C'est une question vitale pour chaque être humain sur la planète, rendue extrêmement complexe lorsque les lieux d'aisance viennent à manquer, plus encore en temps de pandémie, et que les cadences infernales ne laissent même pas le temps d'un soulagement pourtant bien légitime: où et comment faire pipi?
Ce casse-tête indigne, auquel les coursiers uberisés d'Uber Eats ou Deliveroo notamment sont confrontés chaque jour, est également bien connu de l'armée de livreurs du géant Amazon.
Déjà engluée dans de multiples scandales, de la surveillance de ses chauffeurs aux manœuvres douteuses contre les velléités syndicales de ses troupes en passant par une guérilla sur Twitter contre Bernie Sanders ou Elizabeth Warren, la firme a ainsi récemment engagé ce que l'on pourrait appeler «la guerre des bouteilles d'urine».

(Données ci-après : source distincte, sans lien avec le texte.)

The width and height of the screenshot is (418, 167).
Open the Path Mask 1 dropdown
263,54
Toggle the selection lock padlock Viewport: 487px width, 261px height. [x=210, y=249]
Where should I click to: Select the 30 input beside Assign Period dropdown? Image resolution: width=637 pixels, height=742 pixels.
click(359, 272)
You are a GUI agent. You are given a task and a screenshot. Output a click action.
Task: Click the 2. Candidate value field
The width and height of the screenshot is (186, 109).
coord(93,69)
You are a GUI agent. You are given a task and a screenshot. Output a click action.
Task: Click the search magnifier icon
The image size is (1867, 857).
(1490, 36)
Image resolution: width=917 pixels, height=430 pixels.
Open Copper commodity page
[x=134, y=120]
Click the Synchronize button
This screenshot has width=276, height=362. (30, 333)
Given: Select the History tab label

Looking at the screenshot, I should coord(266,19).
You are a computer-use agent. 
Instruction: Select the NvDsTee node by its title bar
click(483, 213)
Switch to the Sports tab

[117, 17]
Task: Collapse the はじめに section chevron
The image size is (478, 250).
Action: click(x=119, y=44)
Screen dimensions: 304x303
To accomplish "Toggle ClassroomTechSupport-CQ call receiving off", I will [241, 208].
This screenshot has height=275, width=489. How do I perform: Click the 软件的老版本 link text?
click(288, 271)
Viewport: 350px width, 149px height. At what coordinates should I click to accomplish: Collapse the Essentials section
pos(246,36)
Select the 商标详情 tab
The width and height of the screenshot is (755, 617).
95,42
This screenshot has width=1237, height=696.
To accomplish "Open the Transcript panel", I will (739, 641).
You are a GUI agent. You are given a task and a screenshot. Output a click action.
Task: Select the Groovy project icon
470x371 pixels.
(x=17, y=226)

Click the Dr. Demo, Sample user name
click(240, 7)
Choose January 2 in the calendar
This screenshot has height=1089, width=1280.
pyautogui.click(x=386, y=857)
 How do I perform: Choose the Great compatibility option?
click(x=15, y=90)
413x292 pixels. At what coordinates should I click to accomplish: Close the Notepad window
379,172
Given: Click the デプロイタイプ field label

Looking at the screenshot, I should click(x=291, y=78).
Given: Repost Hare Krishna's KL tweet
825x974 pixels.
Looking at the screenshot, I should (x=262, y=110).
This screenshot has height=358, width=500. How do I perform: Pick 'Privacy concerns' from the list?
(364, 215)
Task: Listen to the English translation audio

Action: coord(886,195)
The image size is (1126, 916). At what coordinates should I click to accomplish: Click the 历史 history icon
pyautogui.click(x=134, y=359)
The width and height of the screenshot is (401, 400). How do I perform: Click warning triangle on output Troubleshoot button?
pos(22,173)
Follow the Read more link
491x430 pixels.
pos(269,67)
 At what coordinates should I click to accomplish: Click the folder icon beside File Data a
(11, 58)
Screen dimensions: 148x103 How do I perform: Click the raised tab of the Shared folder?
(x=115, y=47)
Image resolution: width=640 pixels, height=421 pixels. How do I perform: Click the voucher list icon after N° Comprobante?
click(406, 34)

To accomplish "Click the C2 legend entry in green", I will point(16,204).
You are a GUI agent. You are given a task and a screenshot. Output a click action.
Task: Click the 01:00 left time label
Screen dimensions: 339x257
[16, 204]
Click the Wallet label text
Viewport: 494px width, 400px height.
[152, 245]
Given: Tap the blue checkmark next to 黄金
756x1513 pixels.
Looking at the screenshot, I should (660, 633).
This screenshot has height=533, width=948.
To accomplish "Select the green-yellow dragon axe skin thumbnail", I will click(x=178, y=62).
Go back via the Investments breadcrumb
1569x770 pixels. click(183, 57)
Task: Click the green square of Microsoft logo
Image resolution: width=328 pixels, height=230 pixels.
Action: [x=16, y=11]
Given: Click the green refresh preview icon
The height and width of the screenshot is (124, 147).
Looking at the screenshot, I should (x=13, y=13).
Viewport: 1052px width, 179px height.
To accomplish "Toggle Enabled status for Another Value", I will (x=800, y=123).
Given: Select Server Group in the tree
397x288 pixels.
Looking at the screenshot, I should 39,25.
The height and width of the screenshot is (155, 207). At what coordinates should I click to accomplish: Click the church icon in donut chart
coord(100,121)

Comme le raconte Vice, le casus belli fut un tweet de l'élu du Wisconsin Mark Pokan. «Payer vos travailleurs 15 dollars de l'heure ne fait pas de vous un “employeur progressiste” si vous vous attaquez aux syndicats et obligez les travailleurs à uriner dans des bouteilles en plastique», attaquait l'édile.
Paying workers $15/hr doesn't make you a "progressive workplace" when you union-bust & make workers urinate in water bottles. https://t.co/CnFTtTKA9q
— Rep. Mark Pocan (@repmarkpocan) March 25, 2021
Une attaque directe à laquelle Amazon s'est sentie obligée de répondre directement. «Vous ne croyez pas vraiment à cette histoire de faire pipi dans des bouteilles, si? Si c'était vrai, personne ne travaillerait pour nous», tweetait ainsi l'entreprise, avant de dérouler son habituel blabla sur les centaines de milliers de personnes qui, partout dans le monde, sont heureuses de travailler pour elle, avec de bons salaires et une bonne couverture santé.
De mal en pisse
Peut-être la firme de Jeff Bezos aurait-elle, ce jour-là, mieux fait de laisser son clavier tranquille et de se faire plus discrète. Car en l'absence d'accès à des toilettes et du fait de rythmes quasi inhumains, la problématique des chauffeurs forcés de soulager leurs vessies dans des bouteilles est réelle, bien connue, et lui est revenue en pleine face comme un boomerang.
La situation est largement discutée et documentée, notamment sur le subreddit r/AmazonDSPDrivers. De nombreux témoignages et photos de bouteilles d'urine peuvent aisément y être trouvées, illustrant le calvaire de ces forçats du colis qui partagent sur le forum leurs ressentis, trucs et astuces –tout en étant étroitement surveillés par une équipe secrète au sein d'Amazon.
«On nous presse pour que notre tournée soit bouclée avant la nuit, et trouver des toilettes peut signifier faire un détour de dix à quinze minutes», explique un chauffeur anonyme à Vice, qui a rassemblé de nombreux témoignages en ce sens.
«Je peux vous dire que si je vais à ces toilettes mais que je reviens au dépôt chaque soir avec des colis non livrés, ce sera considéré comme une faute, et ça peut me coûter mon emploi», poursuit l'anonyme. «Nous devrions tous tweeter nos bouteilles de pisse à Amazon», a réagi un chauffeur sur Reddit à la suite de cet échange de tweets abondamment commenté.
Vice note que les chauffeurs ne sont pas les seuls concernés par ce scandale de la pause pipi. Dans les entrepôts de la firme, les cadences exigées poussent nombre de salariés à ne pas s'arrêter aussi souvent qu'ils en auraient besoin, de peur de «sous-performer» et, in fine, de perdre d'éventuels bonus, voire leur emploi.
C'est l'une des revendications courantes des personnes cherchant à s'organiser en syndicat dans l'entrepôt de Bessemer, dans l'Alabama. Du résultat de ce vote crucial et très scruté dépendent de nombreuses choses, au sein d'Amazon comme, peut-être, dans toute la société américaine.